From Iran to North Korea, sanctions are Trump’s weapons of choice – but is it a tactical blunder to fire them so freely?
Critics say that overuse of sanctions deters allies from engaging with the American financial system and potentially undercuts the US dollar
February was a typically busy month for US officials who announce government sanctions.
One package of measures issued by the Treasury Department targeted North Korea, with dozens of ships, companies and other entities cited for shipping coal and fuel to the country in violation of previous sanctions.
Before the month was over, sanctions had also been slapped on Colombian drug traffickers, smugglers of Libyan oil and individuals accused of sex abuse and recruiting child soldiers in Congo.
More sanctions rained down on abettors of various terrorist groups in Pakistan, Somalia and the Philippines, plus Hezbollah in Lebanon. And the State Department added to its list of designated terrorist groups organisations in the Philippines, West Africa, Bangladesh and Burkina Faso.
Most months nowadays, the United States issues a similar barrage of sanctions, as the Trump administration pursues an aggressive strategy of using economic tools instead of military might against foes.
The sanctions that attract the most attention have been aimed at governments threatening US national security interests, including North Korea, Iran and Russia. But increasingly, sanctions are being used to counter other kinds of destabilising behaviour.
Sanctions have been around since the earliest years of the United States, but they have been used more frequently since the attacks of September 11, 2001. They are seen as a potent tool to cut off terrorists and their financiers from access to the international financial system, as well as a way to crack down on human rights abuses and corrupt leaders.
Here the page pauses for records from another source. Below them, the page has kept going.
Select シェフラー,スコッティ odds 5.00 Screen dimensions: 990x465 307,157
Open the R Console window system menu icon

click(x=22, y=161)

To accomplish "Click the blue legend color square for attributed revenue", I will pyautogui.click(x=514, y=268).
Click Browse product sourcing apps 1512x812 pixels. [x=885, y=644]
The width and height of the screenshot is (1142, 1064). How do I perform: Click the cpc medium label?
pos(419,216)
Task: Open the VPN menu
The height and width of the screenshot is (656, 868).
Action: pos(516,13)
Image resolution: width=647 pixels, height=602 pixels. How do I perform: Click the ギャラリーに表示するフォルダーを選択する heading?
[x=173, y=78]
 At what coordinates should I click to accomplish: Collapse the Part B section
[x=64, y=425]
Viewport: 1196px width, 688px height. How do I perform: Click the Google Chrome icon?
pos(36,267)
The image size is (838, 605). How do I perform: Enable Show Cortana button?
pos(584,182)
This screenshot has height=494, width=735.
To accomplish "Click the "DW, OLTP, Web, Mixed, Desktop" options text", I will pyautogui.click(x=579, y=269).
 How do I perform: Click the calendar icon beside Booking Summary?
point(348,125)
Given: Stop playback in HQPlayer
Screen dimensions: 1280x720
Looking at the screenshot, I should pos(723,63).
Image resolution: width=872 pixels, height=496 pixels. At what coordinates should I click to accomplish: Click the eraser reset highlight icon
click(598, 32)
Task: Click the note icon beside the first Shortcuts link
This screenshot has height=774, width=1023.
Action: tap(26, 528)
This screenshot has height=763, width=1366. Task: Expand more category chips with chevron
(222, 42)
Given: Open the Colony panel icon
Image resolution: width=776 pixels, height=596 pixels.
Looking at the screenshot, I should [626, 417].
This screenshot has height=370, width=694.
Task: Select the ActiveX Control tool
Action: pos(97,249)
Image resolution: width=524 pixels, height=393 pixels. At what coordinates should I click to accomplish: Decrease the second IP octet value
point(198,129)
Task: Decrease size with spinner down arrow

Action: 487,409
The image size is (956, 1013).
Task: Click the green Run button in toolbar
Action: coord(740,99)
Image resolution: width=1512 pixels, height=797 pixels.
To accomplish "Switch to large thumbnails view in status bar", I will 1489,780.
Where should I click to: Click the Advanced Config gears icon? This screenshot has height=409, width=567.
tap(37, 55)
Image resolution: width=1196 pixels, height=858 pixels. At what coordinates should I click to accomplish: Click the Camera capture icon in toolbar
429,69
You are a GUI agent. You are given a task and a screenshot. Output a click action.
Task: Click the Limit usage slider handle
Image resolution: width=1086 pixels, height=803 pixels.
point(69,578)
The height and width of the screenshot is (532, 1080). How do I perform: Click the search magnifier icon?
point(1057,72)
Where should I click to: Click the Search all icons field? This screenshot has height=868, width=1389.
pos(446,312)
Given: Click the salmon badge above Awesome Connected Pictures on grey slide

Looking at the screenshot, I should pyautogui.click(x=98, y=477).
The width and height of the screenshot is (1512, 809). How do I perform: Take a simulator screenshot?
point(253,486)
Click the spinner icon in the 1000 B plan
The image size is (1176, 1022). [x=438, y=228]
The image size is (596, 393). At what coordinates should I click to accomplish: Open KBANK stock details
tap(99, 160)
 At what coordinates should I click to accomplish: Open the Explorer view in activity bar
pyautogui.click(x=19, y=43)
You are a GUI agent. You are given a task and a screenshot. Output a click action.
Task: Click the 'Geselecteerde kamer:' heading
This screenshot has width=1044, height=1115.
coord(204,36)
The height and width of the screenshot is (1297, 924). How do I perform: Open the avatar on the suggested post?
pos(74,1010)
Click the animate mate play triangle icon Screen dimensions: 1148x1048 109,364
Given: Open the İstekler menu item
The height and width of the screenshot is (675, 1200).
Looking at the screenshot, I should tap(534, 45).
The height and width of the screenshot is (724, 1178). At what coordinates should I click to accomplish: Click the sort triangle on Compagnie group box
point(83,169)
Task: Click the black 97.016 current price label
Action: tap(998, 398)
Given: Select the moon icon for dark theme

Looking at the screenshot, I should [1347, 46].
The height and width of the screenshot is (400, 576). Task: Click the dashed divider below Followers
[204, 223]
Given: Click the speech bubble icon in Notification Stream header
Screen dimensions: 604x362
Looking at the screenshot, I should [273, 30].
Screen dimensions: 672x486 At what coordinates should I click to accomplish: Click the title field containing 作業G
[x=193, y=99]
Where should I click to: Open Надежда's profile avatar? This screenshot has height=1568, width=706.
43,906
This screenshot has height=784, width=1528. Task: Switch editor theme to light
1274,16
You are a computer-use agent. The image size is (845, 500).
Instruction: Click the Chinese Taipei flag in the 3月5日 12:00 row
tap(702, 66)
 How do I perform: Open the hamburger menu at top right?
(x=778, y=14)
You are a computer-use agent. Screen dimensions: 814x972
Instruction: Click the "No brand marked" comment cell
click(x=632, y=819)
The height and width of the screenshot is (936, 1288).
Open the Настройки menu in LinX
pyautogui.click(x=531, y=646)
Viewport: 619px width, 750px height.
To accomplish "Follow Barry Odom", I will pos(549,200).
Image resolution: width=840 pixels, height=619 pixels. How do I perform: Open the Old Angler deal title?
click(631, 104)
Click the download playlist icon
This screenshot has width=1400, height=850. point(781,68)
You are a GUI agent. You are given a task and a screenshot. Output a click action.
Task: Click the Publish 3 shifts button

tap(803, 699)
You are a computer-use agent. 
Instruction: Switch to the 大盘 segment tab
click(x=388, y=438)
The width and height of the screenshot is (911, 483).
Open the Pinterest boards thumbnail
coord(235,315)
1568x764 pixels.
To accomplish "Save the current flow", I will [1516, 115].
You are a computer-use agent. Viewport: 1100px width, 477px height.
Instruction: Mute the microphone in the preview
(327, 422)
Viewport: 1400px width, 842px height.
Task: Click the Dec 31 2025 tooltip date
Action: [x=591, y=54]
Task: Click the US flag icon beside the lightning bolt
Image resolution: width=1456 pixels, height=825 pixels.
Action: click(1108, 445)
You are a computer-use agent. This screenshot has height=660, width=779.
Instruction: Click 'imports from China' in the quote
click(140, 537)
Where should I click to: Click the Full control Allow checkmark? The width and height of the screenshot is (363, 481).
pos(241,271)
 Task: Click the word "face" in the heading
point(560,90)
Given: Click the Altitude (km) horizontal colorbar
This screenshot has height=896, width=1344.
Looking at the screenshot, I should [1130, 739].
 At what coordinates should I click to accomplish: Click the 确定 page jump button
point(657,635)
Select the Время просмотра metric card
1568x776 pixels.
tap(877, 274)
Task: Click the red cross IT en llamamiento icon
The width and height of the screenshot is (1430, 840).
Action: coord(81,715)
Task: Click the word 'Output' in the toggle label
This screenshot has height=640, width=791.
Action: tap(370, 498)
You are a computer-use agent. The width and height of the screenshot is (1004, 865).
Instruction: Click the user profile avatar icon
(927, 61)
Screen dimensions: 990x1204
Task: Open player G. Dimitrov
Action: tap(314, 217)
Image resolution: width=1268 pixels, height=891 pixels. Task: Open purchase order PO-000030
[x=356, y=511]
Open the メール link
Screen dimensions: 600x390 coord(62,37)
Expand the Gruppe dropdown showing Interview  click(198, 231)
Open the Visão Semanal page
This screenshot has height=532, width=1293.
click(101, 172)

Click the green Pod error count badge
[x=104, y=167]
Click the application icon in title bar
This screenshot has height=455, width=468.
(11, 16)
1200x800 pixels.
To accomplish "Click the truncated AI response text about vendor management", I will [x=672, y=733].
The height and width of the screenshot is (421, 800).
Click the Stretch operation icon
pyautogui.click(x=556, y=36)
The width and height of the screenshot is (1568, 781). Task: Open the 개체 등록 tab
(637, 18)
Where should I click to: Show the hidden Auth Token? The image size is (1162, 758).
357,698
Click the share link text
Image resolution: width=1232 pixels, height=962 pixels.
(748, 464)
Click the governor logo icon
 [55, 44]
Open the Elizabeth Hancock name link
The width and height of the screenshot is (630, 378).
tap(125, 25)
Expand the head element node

But the reliance on them has led to concerns that they are being overused as the foreign policy of first resort, hurting US credibility among allies who complain that they are being forced to bow to US policies and potentially undercutting the US dollar.
Administration officials dismiss the criticism, saying they have proved effective in convincing nations like Iran and North Korea to agree to negotiate their nuclear weapons programmes.
“No doubt, we are strategic and thoughtful about how we deploy these tools,” said Sigal Mandelker, undersecretary for terrorism and financial intelligence at the Treasury Department, citing human rights and corruption cases as areas where sanctions can change behaviour. “When you think of the atrocities happening, and you know leaders are trying to steal the wealth of their citizens, how can you not cut them off from the financial system?”
According to an analysis by the law firm Gibson Dunn, the administration blacklisted nearly 1,000 people and entities last year. That is 30 per cent more than were added in Barack Obama’s last year in office, and triple the number blacklisted during his first year.
“Being designated under sanctions is the economic equivalent of the death penalty,” said Judith Alison Lee, co-chair of the firm’s International Trade Practice Group “It is so seductive for any administration to use sanctions, because they don’t require any prior notice, they don’t require any judicial review and they’re effective immediately. For this particular president, with his personality, it’s extremely seductive.”
US sanctions are the most powerful in the world, largely because so many international transactions, from banking to oil, are conducted in US dollars.
But critics say the expansion of sanctions by the administration and Congress threatens to undermine their effectiveness.
In a 2016 speech, former treasury secretary Jack Lew cautioned against their overuse. “Sanctions overreach,” he said, risk pushing businesses away from the US financial system, and could erode the power of the dollar as the pre-eminent currency.
Some say the United States is already well into overreach territory with the list of individuals and entities sanctioned running more than 1,100 pages. It is possible to be delisted, but far more names are being added than subtracted.
The frustration among many US allies over the use of sanctions could make it more difficult to form coalitions like the multilateral consensus that brought Iran to talks about its nuclear programme. Down the road, critics say, it could cause some nations to look for alternatives to the US dollar.
Relations between the United States and Europe are expected to come under a strain when the first nuclear-related financial sanctions suspended under the 2015 Iran deal are restored on Monday, as US President Donald Trump ordered when he withdrew from the agreement in May.
The Europeans – including France, Britain and Germany, three of the countries that negotiated the deal alongside the United States – consider the agreement vital to their security and have vowed to abide by their commitments despite the US withdrawal.
More tension is likely on November 4, when other USsanctions will be reimposed that prohibit oil purchases from Iran, which form the backbone of its economy. That could nudge Iran into withdrawing from the deal, too.
“In the Iran case, the United States is damaging sanctions as a tool of statecraft,” said Kelsey Davenport, an Arms Control Association analyst who supports the agreement known as the Joint Comprehensive Plan of Action (JCPOA), in which Iran limited its nuclear programme in exchange for sanctions relief.
“The United States has put a lot of states between a rock and a hard place. They’re obliged by the US Security Council resolution endorsing the deal to support the JCPOA. But they have the US threatening to impose penalties if they don’t abide by US sanctions. It has aggravated the animosity.”